Due to the success of the startup, Spears said it gave him the opportunity to “be selfish” and raise funds for the Hydrocephalus Association to benefit his daughter and others like her.
“If my daughter didn’t have this condition I wouldn’t be doing this, but I know there would be something else because I always knew we would have to be about more than just making an alcoholic beverage, but I (didn’t) know what the other thing would be,” he said.
Locust began donating a portion of their cider club registration fee to the nonprofit organization, but Spears said he really wanted to donate funds per bottle sold.
“To be honest, we are a for-profit company, we are not a nonprofit and competition on the grocery store shelves is fierce,” he said. “People are price conscious and it is really hard to find that money in the cost of our cider.”

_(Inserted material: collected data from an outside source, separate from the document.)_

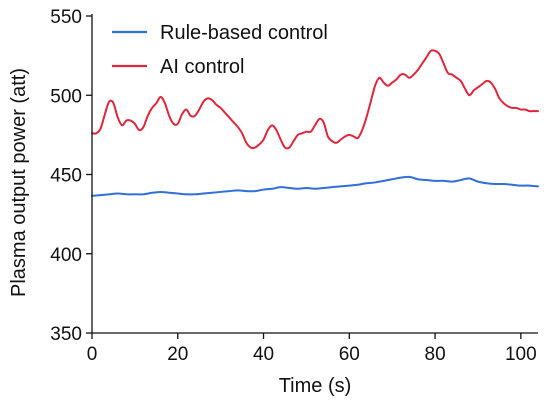 This screenshot has height=405, width=550. Describe the element at coordinates (66, 96) in the screenshot. I see `y-tick-label: 500` at that location.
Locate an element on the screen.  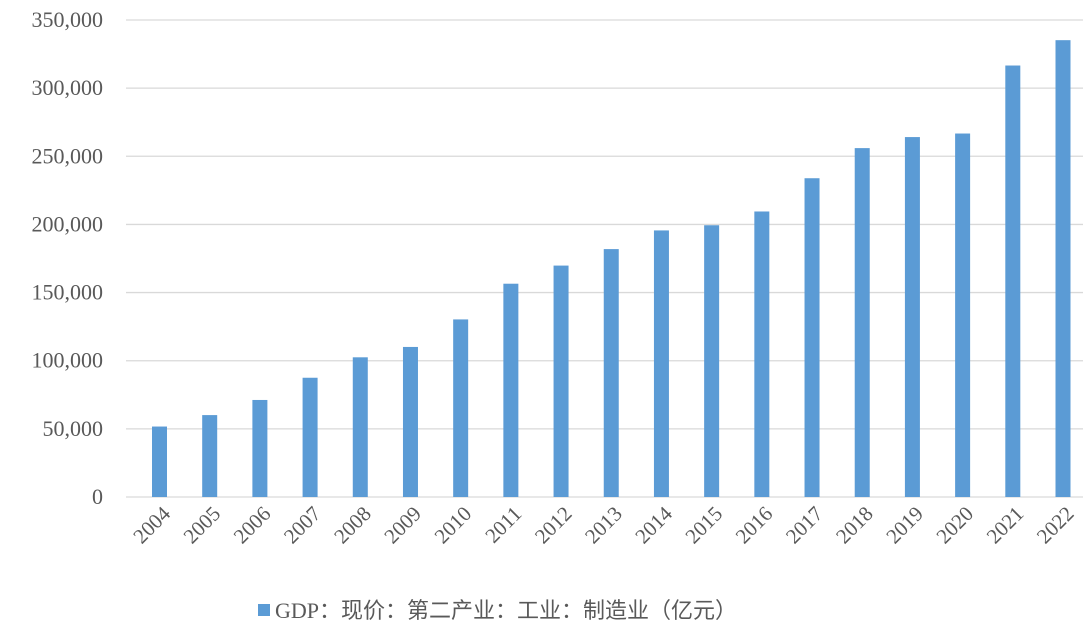
bar-2020 is located at coordinates (963, 315).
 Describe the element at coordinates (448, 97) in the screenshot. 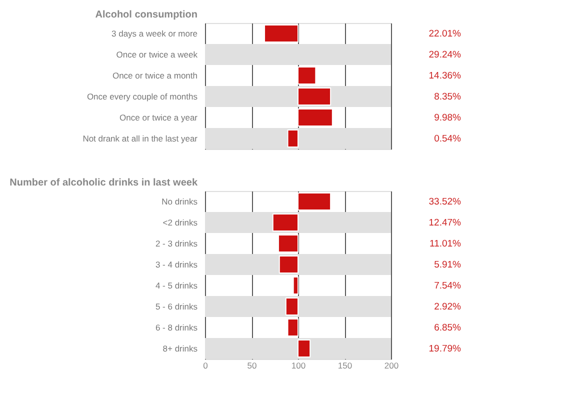

I see `text: 8.35%` at that location.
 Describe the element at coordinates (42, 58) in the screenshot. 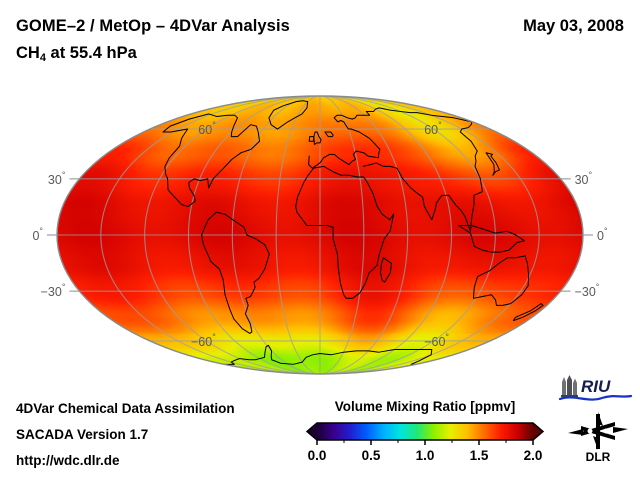

I see `species-subscript: 4` at that location.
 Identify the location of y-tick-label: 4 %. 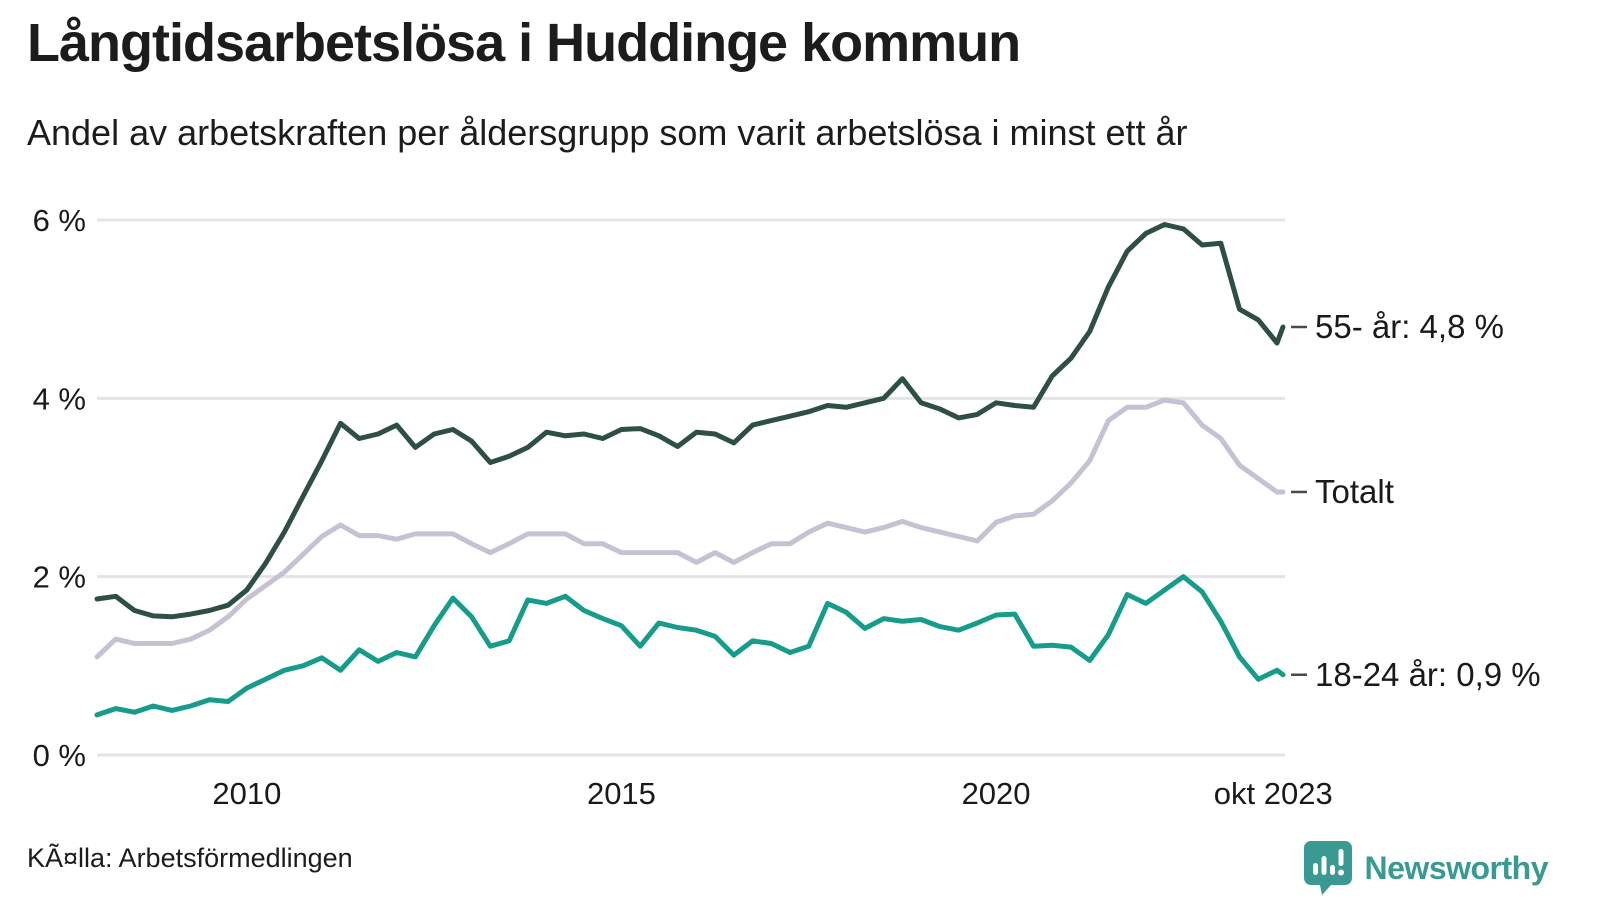
(60, 398).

Locust recently partnered with Whole Foods to facilitate sales, enabling Spears to donate 10 cents from each bottle sold.
“Whole Foods has been amazing; they need a lot of love,” he said. “They started this, they featured it, they put it front and center in a lot of their stores.”
While Whole Foods continues to carry the Locust brand, Spears said he plans to continue doing everything he can to help his daughter and others.
“I tend to believe in the power of philanthropic capitalism,” he said. “It is somewhat selfish, but we get to tie our for-profit desires with the things we truly care about.”